◆ STATED TASK ◆
Reproduce the data below verbatim, leaving out the pictures.

◆ INPUT FOR THIS TASK ◆
..........
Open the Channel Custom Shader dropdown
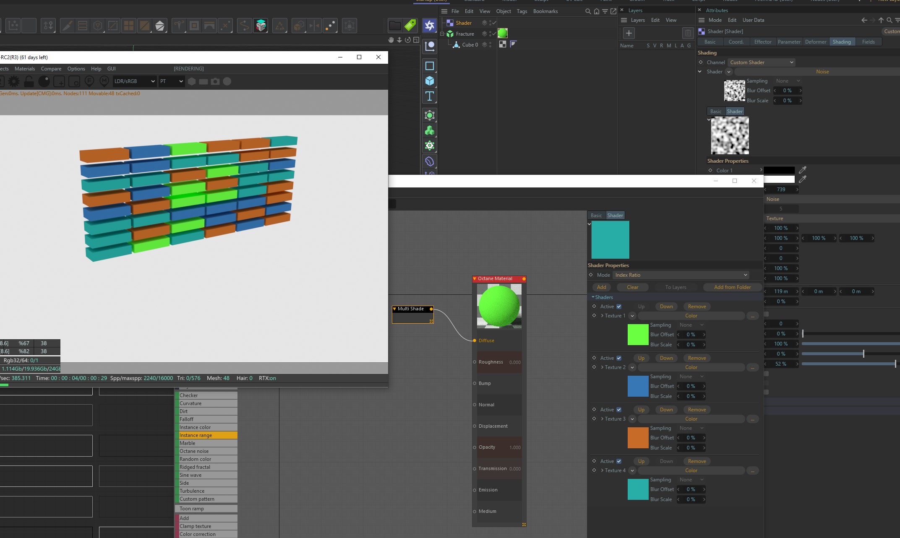The image size is (900, 538). 762,62
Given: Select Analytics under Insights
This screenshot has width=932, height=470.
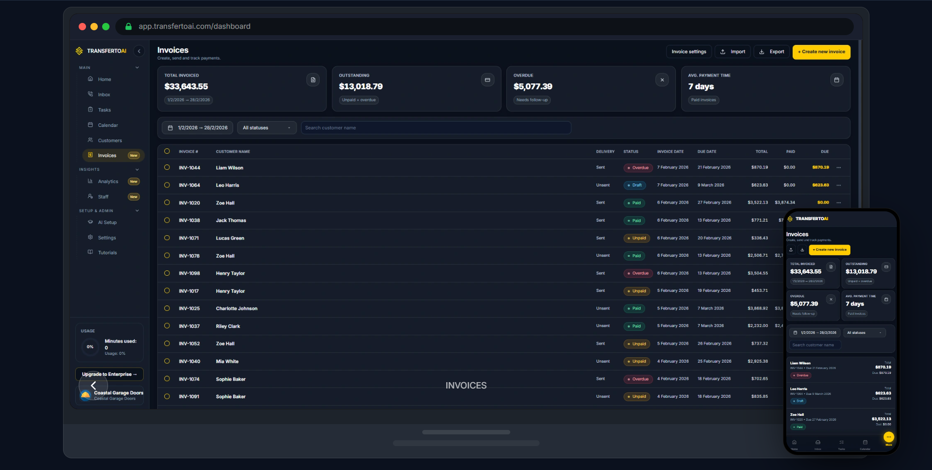Looking at the screenshot, I should (x=107, y=181).
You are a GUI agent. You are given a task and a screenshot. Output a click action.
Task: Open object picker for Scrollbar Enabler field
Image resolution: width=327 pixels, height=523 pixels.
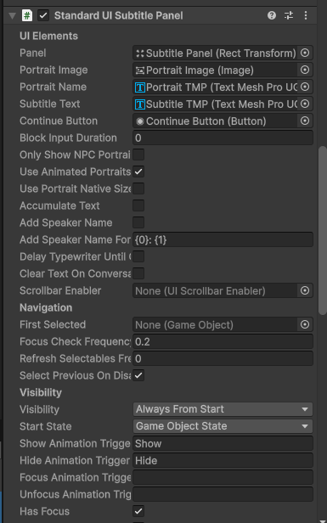pyautogui.click(x=305, y=290)
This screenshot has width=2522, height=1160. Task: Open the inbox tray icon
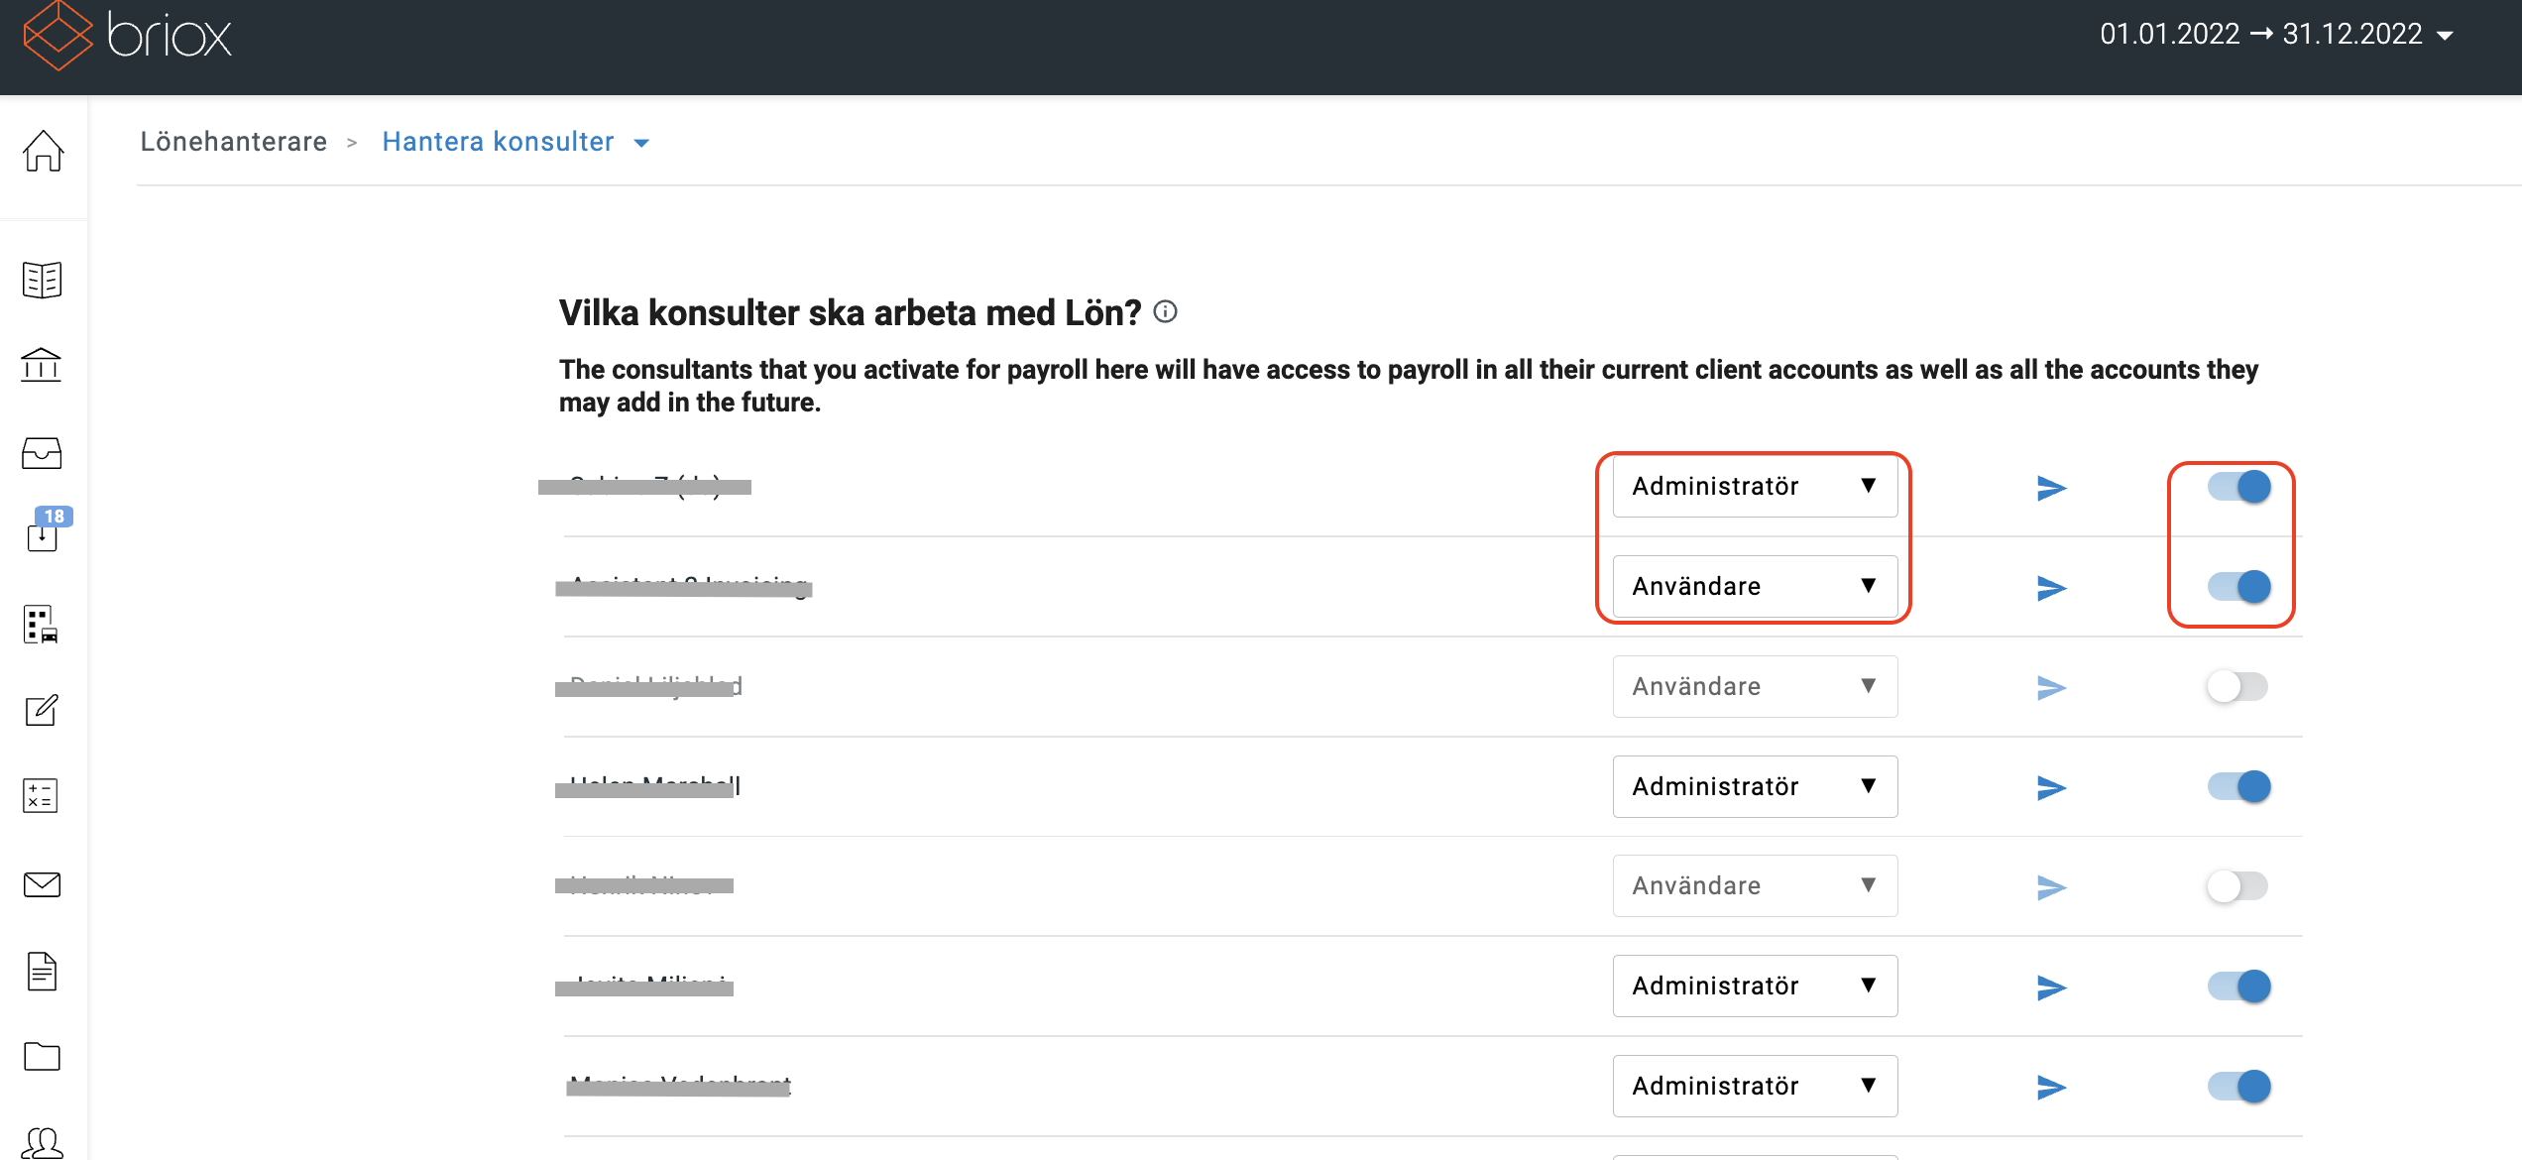42,453
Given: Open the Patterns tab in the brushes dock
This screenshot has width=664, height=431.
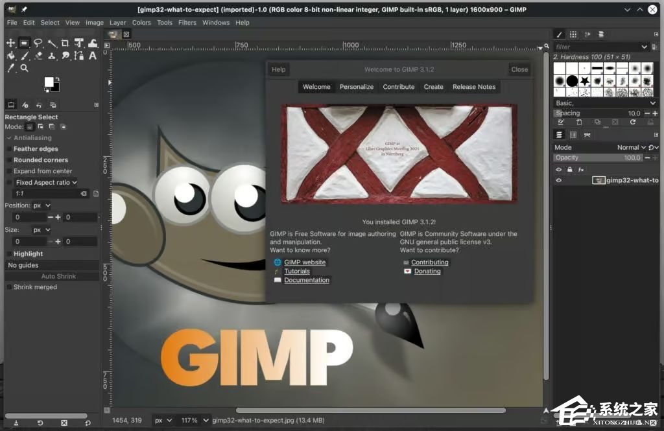Looking at the screenshot, I should pyautogui.click(x=573, y=34).
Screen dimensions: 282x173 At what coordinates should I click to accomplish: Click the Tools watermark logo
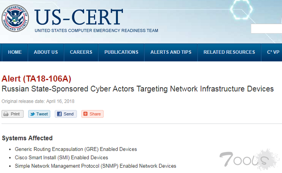(244, 159)
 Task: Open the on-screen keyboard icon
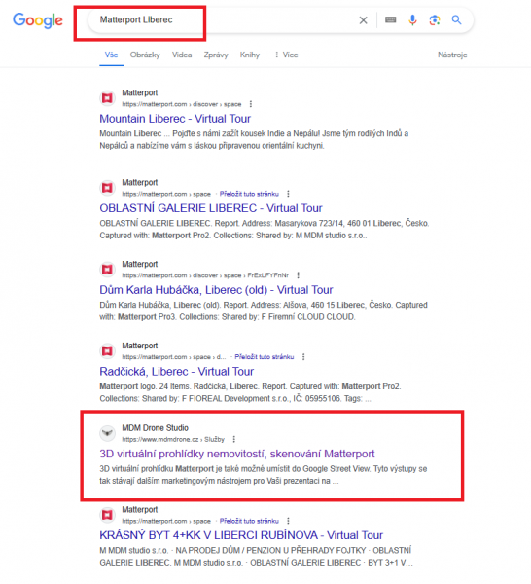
..........
◆ OUTPUT ◆
Open the Channel Custom Shader dropdown
The image size is (900, 538). 762,62
Given: Select Analytics under Insights
This screenshot has width=932, height=470.
Looking at the screenshot, I should (x=107, y=181).
You are a GUI agent. You are given a task and a screenshot. Output a click action.
Task: Open object picker for Scrollbar Enabler field
Image resolution: width=327 pixels, height=523 pixels.
pyautogui.click(x=305, y=290)
This screenshot has width=2522, height=1160. Task: Open the inbox tray icon
42,453
Given: Open the Patterns tab in the brushes dock
This screenshot has width=664, height=431.
Looking at the screenshot, I should pyautogui.click(x=573, y=34).
Screen dimensions: 282x173 At what coordinates should I click to accomplish: Click the Tools watermark logo
(244, 159)
 Task: Open the on-screen keyboard icon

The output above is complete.